**Given information**
= = =
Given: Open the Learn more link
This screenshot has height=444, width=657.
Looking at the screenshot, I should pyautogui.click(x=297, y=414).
= = =
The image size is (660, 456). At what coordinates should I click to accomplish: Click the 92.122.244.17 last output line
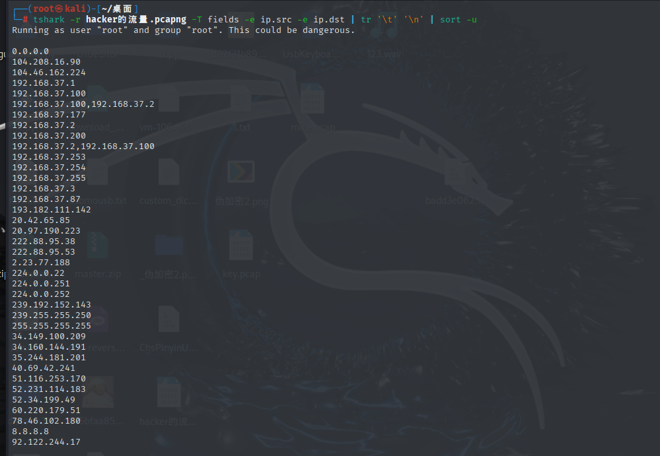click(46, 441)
= = =
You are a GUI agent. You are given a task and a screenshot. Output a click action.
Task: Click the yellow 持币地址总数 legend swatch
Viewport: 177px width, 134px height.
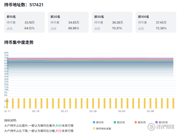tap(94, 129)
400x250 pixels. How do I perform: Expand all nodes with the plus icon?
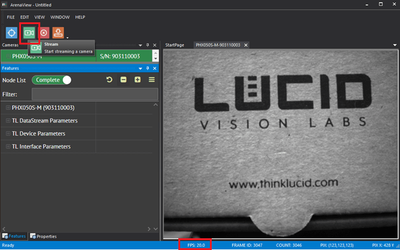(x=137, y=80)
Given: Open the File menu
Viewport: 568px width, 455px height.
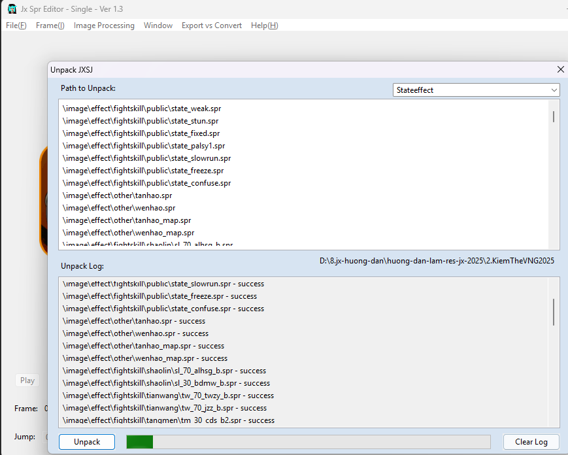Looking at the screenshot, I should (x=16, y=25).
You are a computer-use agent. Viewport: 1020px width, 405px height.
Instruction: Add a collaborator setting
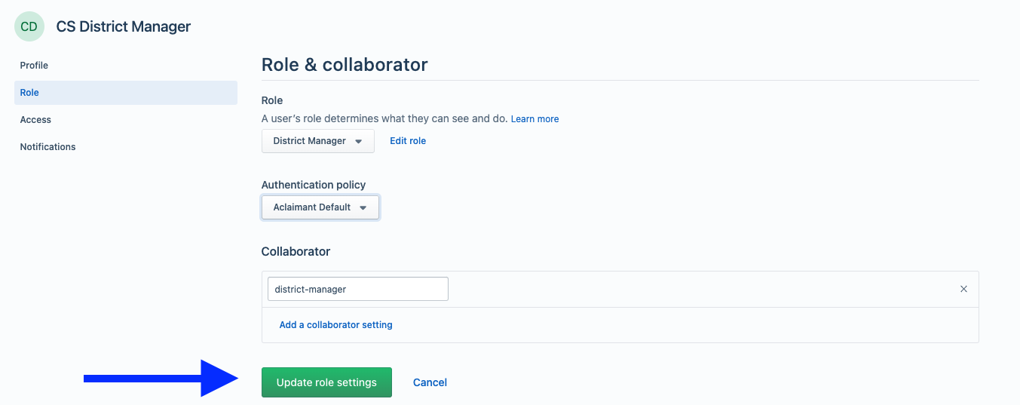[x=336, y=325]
= = =
**How to complete this task**
Line count for the word "agent": work out how many lines of the data above include it, and reply with that number alone.

**Solution to this exercise**
2